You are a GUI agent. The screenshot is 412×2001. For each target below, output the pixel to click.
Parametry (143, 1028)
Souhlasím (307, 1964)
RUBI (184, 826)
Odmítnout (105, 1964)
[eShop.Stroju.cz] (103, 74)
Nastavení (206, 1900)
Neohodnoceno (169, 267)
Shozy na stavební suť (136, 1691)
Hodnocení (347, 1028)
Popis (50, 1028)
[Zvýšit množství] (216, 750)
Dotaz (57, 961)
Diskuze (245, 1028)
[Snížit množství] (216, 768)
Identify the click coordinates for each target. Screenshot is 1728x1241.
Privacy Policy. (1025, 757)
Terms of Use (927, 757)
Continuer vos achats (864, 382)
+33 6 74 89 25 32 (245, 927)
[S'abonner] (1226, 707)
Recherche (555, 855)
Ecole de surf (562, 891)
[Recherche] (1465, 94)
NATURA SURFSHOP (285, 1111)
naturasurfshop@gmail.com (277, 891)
· · · · ·
• ACTION ITEM: Copy the lines of the data above exactly as written, beginning with the line containing "Hodnocení (347, 1028)" and ending with the line containing "NATURA SURFSHOP (285, 1111)", and leave out all other lines.

• WRITTEN SOLUTION:
Hodnocení (347, 1028)
Popis (50, 1028)
[Zvýšit množství] (216, 750)
Dotaz (57, 961)
Diskuze (245, 1028)
[Snížit množství] (216, 768)
Identify the click coordinates for each target. Screenshot is 1728x1241.
Privacy Policy. (1025, 757)
Terms of Use (927, 757)
Continuer vos achats (864, 382)
+33 6 74 89 25 32 (245, 927)
[S'abonner] (1226, 707)
Recherche (555, 855)
Ecole de surf (562, 891)
[Recherche] (1465, 94)
NATURA SURFSHOP (285, 1111)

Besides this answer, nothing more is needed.